Penguatan Dolar Bikin Ekonomi AS Melambat

Penguatan Dolar Bikin Ekonomi AS Melambat

WinNetNews.com - Penguatan dolar membuat pertumbuhan ekonomi Amerika Serikat (AS) melambat, dan sektor industri manufaktur negara tersebut jatuh. Demikian hasil laporan dari bank sentral AS, Federal Reserve (The Fed).

Beige Book sebuah kajian dari aktivitas ekonomi oleh The Fed memperlihatkan pertumbuhan ekonomi yang sedang di AS antara pertengahan Agustus hingga Oktober.
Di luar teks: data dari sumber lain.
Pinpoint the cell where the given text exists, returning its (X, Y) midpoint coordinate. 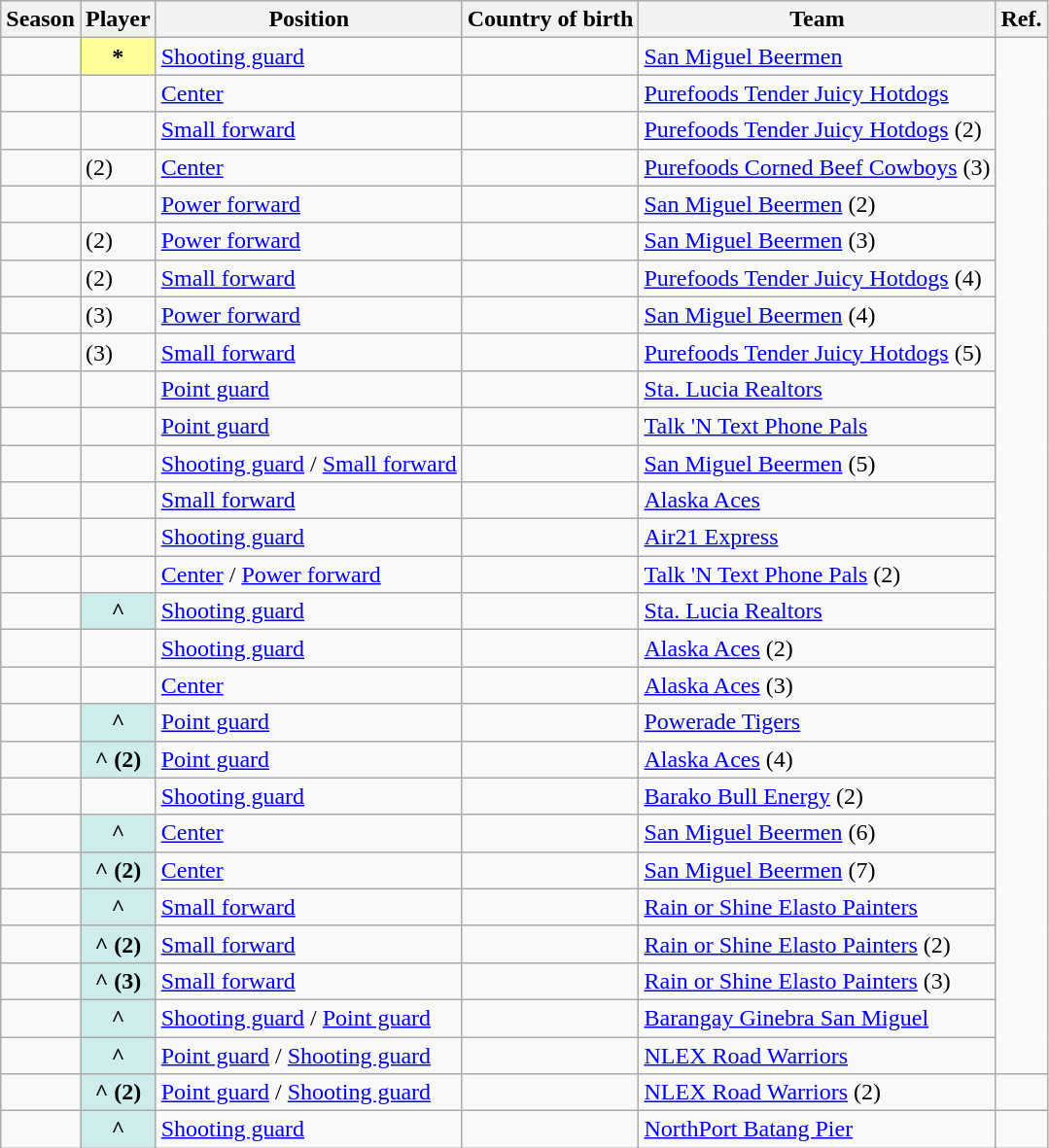
Alaska Aces (3) (817, 685)
Purefoods Tender Juicy Hotdogs (2) (817, 130)
Talk 'N Text Phone Pals (817, 426)
Purefoods Corned Beef Cowboys (3) (817, 167)
Shooting guard / Point guard (309, 1018)
Air21 Express (817, 538)
Alaska Aces (4) (817, 759)
Team (817, 19)
Ref. (1021, 19)
Alaska Aces (2) (817, 648)
Player (118, 19)
San Miguel Beermen (4) (817, 315)
Barako Bull Energy (2) (817, 796)
NLEX Road Warriors (2) (817, 1093)
Purefoods Tender Juicy Hotdogs (5) (817, 352)
San Miguel Beermen (6) (817, 833)
^ (3) (118, 981)
San Miguel Beermen (3) (817, 241)
Talk 'N Text Phone Pals (2) (817, 575)
Rain or Shine Elasto Painters (2) (817, 944)
Barangay Ginebra San Miguel (817, 1018)
Season (41, 19)
Alaska Aces (817, 501)
Purefoods Tender Juicy Hotdogs (4) (817, 278)
NorthPort Batang Pier (817, 1130)
Rain or Shine Elasto Painters (3) (817, 981)
NLEX Road Warriors (817, 1055)
San Miguel Beermen (2) (817, 204)
San Miguel Beermen (5) (817, 464)
Powerade Tigers (817, 722)
Country of birth (550, 19)
Purefoods Tender Juicy Hotdogs (817, 93)
San Miguel Beermen (817, 56)
Rain or Shine Elasto Painters (817, 907)
Position (309, 19)
Shooting guard / Small forward (309, 464)
San Miguel Beermen (7) (817, 870)
* (118, 56)
Center / Power forward (309, 575)
Search for the cell housing the specified text and yield its (X, Y) center coordinate. 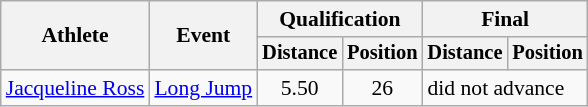
Final (506, 19)
Athlete (76, 36)
Long Jump (203, 88)
5.50 (300, 88)
26 (382, 88)
Event (203, 36)
did not advance (506, 88)
Qualification (340, 19)
Jacqueline Ross (76, 88)
Find where the given text appears and provide that cell's center as (X, Y) coordinate. 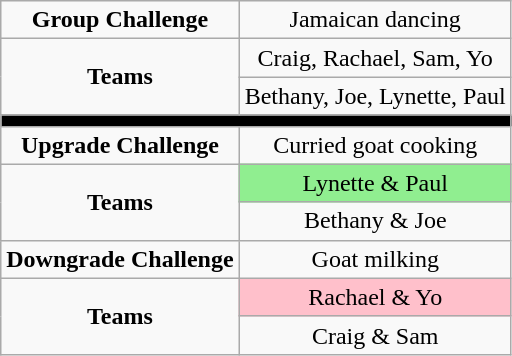
Curried goat cooking (375, 145)
Craig, Rachael, Sam, Yo (375, 58)
Group Challenge (120, 20)
Jamaican dancing (375, 20)
Bethany, Joe, Lynette, Paul (375, 96)
Bethany & Joe (375, 221)
Lynette & Paul (375, 183)
Upgrade Challenge (120, 145)
Downgrade Challenge (120, 259)
Rachael & Yo (375, 297)
Goat milking (375, 259)
Craig & Sam (375, 335)
Search for the cell housing the specified text and yield its (X, Y) center coordinate. 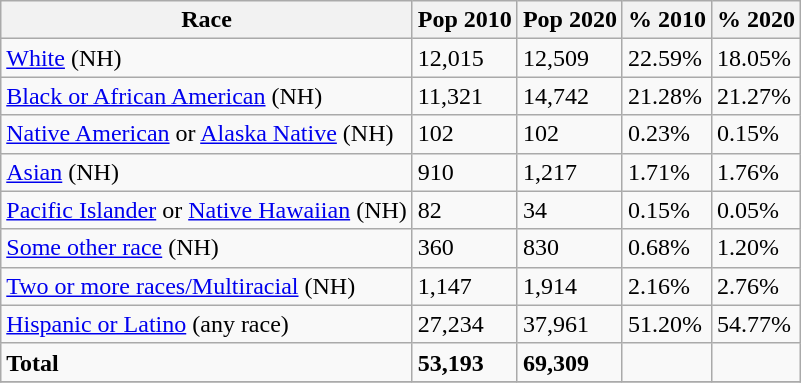
1.20% (756, 248)
Hispanic or Latino (any race) (207, 324)
Two or more races/Multiracial (NH) (207, 286)
14,742 (570, 96)
Some other race (NH) (207, 248)
Black or African American (NH) (207, 96)
Pacific Islander or Native Hawaiian (NH) (207, 210)
360 (464, 248)
11,321 (464, 96)
82 (464, 210)
White (NH) (207, 58)
1,217 (570, 172)
37,961 (570, 324)
27,234 (464, 324)
22.59% (666, 58)
2.76% (756, 286)
% 2020 (756, 20)
1.71% (666, 172)
0.23% (666, 134)
51.20% (666, 324)
53,193 (464, 362)
910 (464, 172)
Total (207, 362)
1,147 (464, 286)
830 (570, 248)
0.68% (666, 248)
54.77% (756, 324)
21.27% (756, 96)
1.76% (756, 172)
Race (207, 20)
Asian (NH) (207, 172)
21.28% (666, 96)
2.16% (666, 286)
34 (570, 210)
12,015 (464, 58)
69,309 (570, 362)
Pop 2020 (570, 20)
12,509 (570, 58)
1,914 (570, 286)
% 2010 (666, 20)
0.05% (756, 210)
Native American or Alaska Native (NH) (207, 134)
18.05% (756, 58)
Pop 2010 (464, 20)
Scan for the cell matching the given text and deliver its [x, y] coordinate at center. 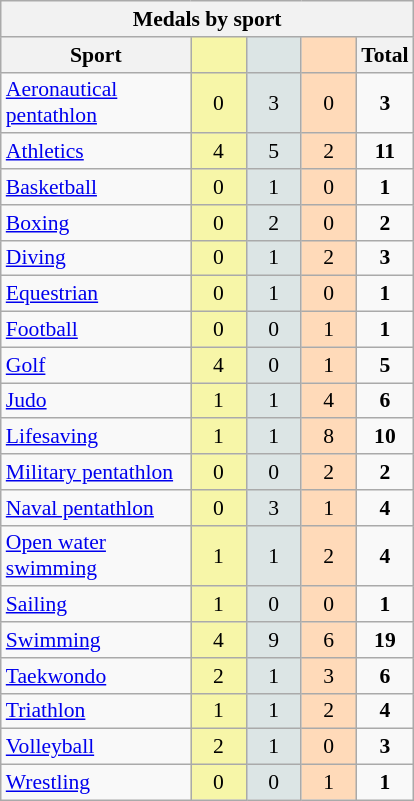
Aeronautical pentathlon [96, 102]
Basketball [96, 187]
Medals by sport [208, 19]
19 [384, 640]
Golf [96, 365]
Boxing [96, 223]
Equestrian [96, 294]
8 [328, 437]
10 [384, 437]
Football [96, 330]
Triathlon [96, 711]
Lifesaving [96, 437]
Diving [96, 258]
Judo [96, 401]
Athletics [96, 152]
Taekwondo [96, 676]
Total [384, 55]
Volleyball [96, 747]
Wrestling [96, 783]
9 [274, 640]
Swimming [96, 640]
Naval pentathlon [96, 508]
Open water swimming [96, 556]
11 [384, 152]
Sailing [96, 605]
Military pentathlon [96, 472]
Sport [96, 55]
Return the (X, Y) coordinate for the center point of the cell that contains the specified text.  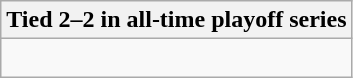
Tied 2–2 in all-time playoff series (176, 20)
Output the (X, Y) coordinate of the center of the cell containing the given text.  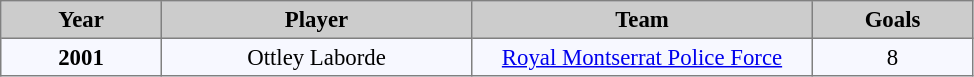
Year (81, 20)
2001 (81, 57)
Player (316, 20)
Ottley Laborde (316, 57)
Team (642, 20)
8 (892, 57)
Royal Montserrat Police Force (642, 57)
Goals (892, 20)
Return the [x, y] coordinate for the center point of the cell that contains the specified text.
Laporan ini juga mencatat pertumbuhan gaji di AS tertekan. Hasil laporan ini akan menjadi landasan bagi The Fed untuk menentukan kebijakan moneternya, seperti penetapan besaran suku bunga acuan di Oktober ini.

Sebelumnya, The Fed memperkirakan suku bunga acuan akan naik pada tahun ini, atau untuk pertama kalinya sejak krisis keuangan 2008. Banyak ekonom memprediksi kenaikan suku bunga acuan terjadi di Desember.

"Para produsen terus mengatakan, pelemahan aktivitas industri minyak dan gas, serta penguatan dolar menjadi alasan utama melemahnya aktivitas industri," demikian isi laporan tersebut, seperti dilansir dari BBC, Kamis (15/10/2015).

Menurut laporan ini, angka gaji di AS akan stagnan di tahun ini. Namun para pebisnis secara umum masih optimistis soal ekonomi dalam jangka waktu dekat.

Penguatan dolar juga menekan sektor pariwisata di AS. Turis asing enggan ke AS karena mahalnya dolar.